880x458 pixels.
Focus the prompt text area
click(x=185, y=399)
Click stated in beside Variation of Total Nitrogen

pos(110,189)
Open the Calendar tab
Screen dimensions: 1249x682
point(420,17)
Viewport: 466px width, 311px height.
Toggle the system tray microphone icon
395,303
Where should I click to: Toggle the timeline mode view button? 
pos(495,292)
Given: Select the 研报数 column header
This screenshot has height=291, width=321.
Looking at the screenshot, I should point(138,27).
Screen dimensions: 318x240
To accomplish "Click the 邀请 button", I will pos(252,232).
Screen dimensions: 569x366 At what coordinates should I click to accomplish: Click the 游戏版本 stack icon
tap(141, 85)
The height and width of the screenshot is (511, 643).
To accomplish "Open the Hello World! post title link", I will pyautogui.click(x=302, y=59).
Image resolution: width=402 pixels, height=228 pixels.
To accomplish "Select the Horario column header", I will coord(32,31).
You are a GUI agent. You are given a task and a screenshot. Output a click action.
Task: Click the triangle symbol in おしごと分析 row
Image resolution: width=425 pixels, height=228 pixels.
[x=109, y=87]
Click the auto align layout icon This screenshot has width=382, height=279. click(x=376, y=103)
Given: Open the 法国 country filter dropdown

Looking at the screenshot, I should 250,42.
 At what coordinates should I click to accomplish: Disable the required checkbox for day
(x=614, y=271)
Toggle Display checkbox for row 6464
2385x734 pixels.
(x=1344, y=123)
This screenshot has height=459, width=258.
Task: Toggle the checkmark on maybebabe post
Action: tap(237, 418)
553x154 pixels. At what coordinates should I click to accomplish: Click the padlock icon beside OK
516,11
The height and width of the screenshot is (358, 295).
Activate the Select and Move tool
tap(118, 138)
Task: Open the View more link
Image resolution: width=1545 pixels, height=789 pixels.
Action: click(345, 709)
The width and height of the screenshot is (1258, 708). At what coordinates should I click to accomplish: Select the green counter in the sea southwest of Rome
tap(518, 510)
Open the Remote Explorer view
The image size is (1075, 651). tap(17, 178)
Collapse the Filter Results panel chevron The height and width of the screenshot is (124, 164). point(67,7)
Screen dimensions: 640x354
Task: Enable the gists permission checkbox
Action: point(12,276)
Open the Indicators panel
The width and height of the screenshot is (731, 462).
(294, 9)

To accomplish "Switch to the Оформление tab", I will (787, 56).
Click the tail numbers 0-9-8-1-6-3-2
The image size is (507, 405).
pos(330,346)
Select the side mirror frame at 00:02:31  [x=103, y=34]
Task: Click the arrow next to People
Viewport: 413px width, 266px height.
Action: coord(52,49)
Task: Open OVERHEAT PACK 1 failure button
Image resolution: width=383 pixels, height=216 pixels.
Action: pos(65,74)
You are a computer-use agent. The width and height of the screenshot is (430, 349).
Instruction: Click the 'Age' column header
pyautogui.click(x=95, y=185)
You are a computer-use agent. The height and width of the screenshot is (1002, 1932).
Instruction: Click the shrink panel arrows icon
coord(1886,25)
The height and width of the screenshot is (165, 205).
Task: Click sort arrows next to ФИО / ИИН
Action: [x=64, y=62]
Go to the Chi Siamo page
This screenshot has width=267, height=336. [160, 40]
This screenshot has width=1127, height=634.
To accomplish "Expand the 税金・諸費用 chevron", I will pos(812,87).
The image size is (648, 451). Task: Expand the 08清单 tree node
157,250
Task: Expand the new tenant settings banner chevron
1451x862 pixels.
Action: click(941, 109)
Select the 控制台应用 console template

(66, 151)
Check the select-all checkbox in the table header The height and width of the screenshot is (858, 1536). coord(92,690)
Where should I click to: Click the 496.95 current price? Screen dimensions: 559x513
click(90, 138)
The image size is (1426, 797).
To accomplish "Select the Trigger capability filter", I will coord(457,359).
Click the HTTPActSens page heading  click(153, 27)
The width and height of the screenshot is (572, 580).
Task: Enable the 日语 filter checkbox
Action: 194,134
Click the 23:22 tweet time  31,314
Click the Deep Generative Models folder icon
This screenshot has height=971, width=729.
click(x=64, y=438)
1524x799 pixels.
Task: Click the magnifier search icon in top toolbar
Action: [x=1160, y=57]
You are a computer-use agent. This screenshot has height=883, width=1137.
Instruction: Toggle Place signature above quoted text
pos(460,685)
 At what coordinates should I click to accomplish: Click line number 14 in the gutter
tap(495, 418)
════
# WHAT NEEDS TO BE DONE
Reproduce the lines of the listing above word for word, starting at the line that contains "Toggle Display checkbox for row 6464" and ending at the line that contains "Action: tap(237, 418)", with both of those lines included.

# OUTPUT FOR THIS EXERCISE
Toggle Display checkbox for row 6464
2385x734 pixels.
(x=1344, y=123)
This screenshot has height=459, width=258.
Task: Toggle the checkmark on maybebabe post
Action: tap(237, 418)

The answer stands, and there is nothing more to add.